Malgré ses immenses qualités, Immortality a aussi ses défauts. Celui qui gênera le plus de joueurs est que le titre n’est justement pas vraiment un jeu. Ce n’est pas tout à fait un film non plus. C’est une expérience dans laquelle on est assez passif, excepté lorsqu’il faut fouiller certains extraits pour y trouver ces fameuses "choses bizarres". Tous les clips ne sont pas non plus intéressants puisque dans un souci de réalisme certains d’entre eux ne sont que de simples prises de vue (comme un zoom sur un verre par exemple).

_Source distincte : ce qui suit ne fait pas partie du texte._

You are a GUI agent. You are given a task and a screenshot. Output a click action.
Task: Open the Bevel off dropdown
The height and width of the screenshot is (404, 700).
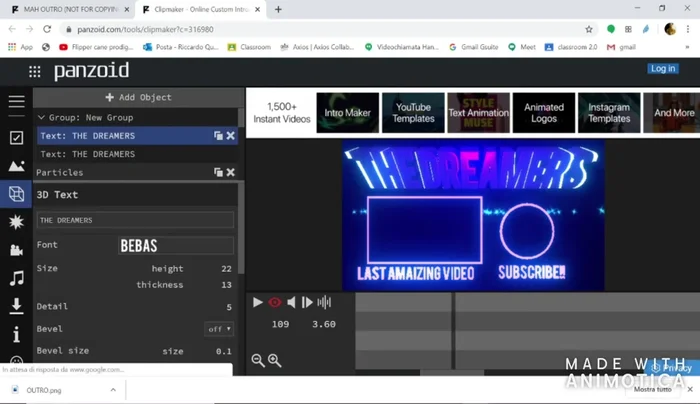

Le fait de collecter 202 extraits grâce au hasard est également fastidieux. Une fois qu’on en a un certain nombre, on retombe souvent sur les mêmes. Pour débloquer un clip que je n’avais pas (j’ai appris son existence sur internet), j’ai dû cliquer trente fois sur le même objet de la même vidéo, mes vingt-neuf précédentes tentatives m’envoyaient toujours vers des séquences déjà acquises depuis longtemps. Autant dire que ce n’était ni fun ni intéressant.

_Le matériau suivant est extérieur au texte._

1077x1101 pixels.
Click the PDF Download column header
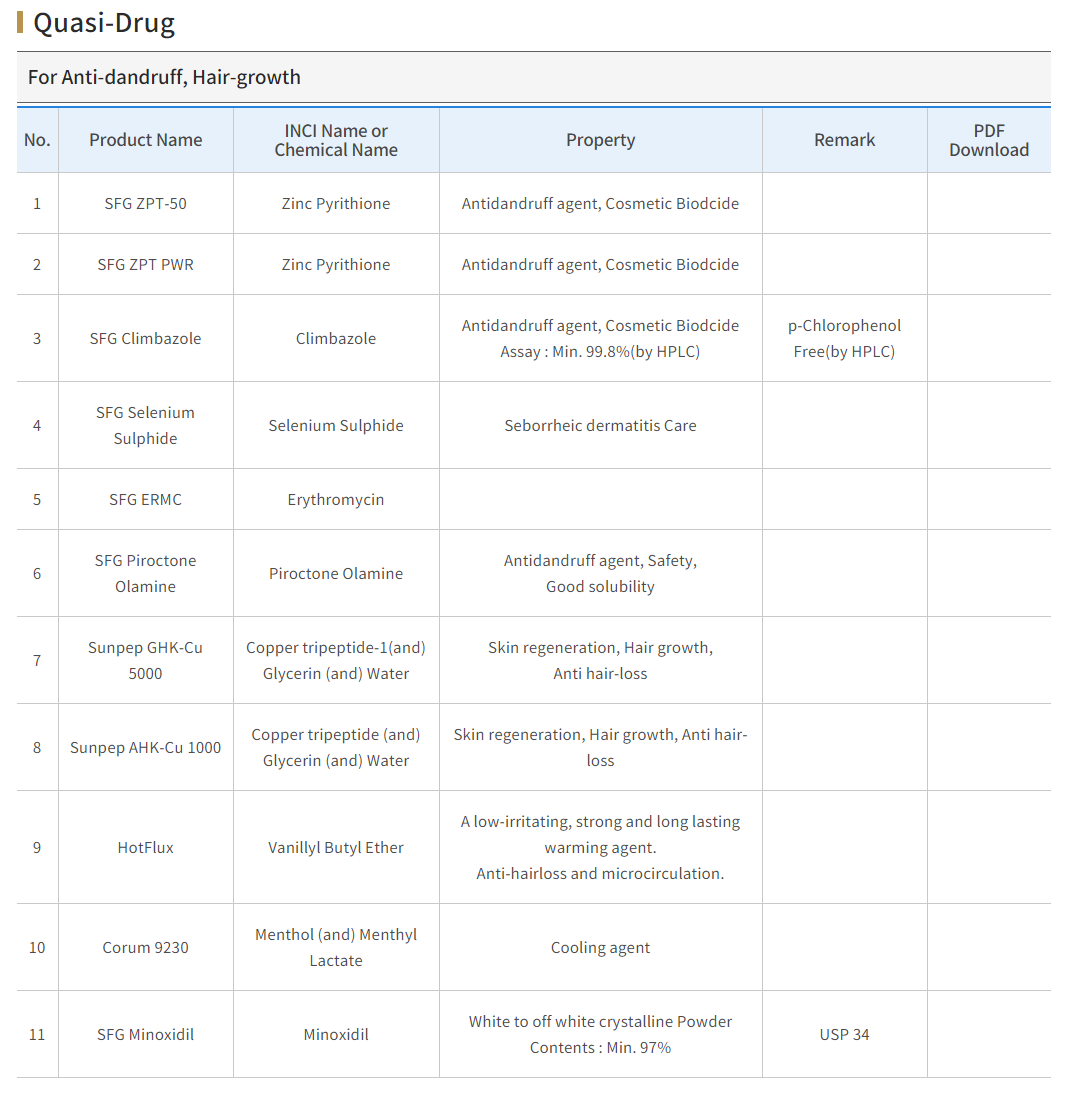coord(989,140)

La fin du jeu se débloque d’une certaine manière et elle peut arriver au bout de quelques heures seulement. Ça ne m’est personnellement pas arrivé mais des joueurs, qui commençaient à peine à comprendre l’histoire, ont visionné la fin sans le vouloir. Ce n’est pas grave en soi, car on peut continuer à débloquer les vidéos manquantes après le générique, mais c’est quand même dommage…
Pour le finir totalement, c’est-à-dire compiler toutes les séquences et comprendre ce qui se trame derrière ces trois films et la disparition de Marissa, il m’a fallu environ une quinzaine d’heures. Rajoutez à cela plusieurs heures à surfer sur différents sites et forums pour lire les théories des autres joueurs. Pour vous parler franchement, je ne regrette aucune de ces heures tant le jeu s’est immiscé dans mon esprit. Le fait d'y penser plusieurs fois par jour, entre chaque session de jeu, et d'y penser encore même après en avoir vu le bout prouve qu'il m'a définitivement marqué.
Immortality n’est certes pas un jeu parfait, mais le travail derrière ce soft est tellement énorme et l’expérience si unique dans une vie de joueur que je ne peux que vous le conseiller absolument.
Petit disclamer : Si vous vous lancez dans l'aventure, ne le considérez pas comme un jeu horrifique, car il n'en est pas vraiment un. Voyez le plutôt comme une expérience énigmatique et parfois dérangeante au contenu très adulte dans la lignée des œuvres de Lynch. Il faut donc avoir une certaine sensibilité à ce genre pour l'apprécier pleinement.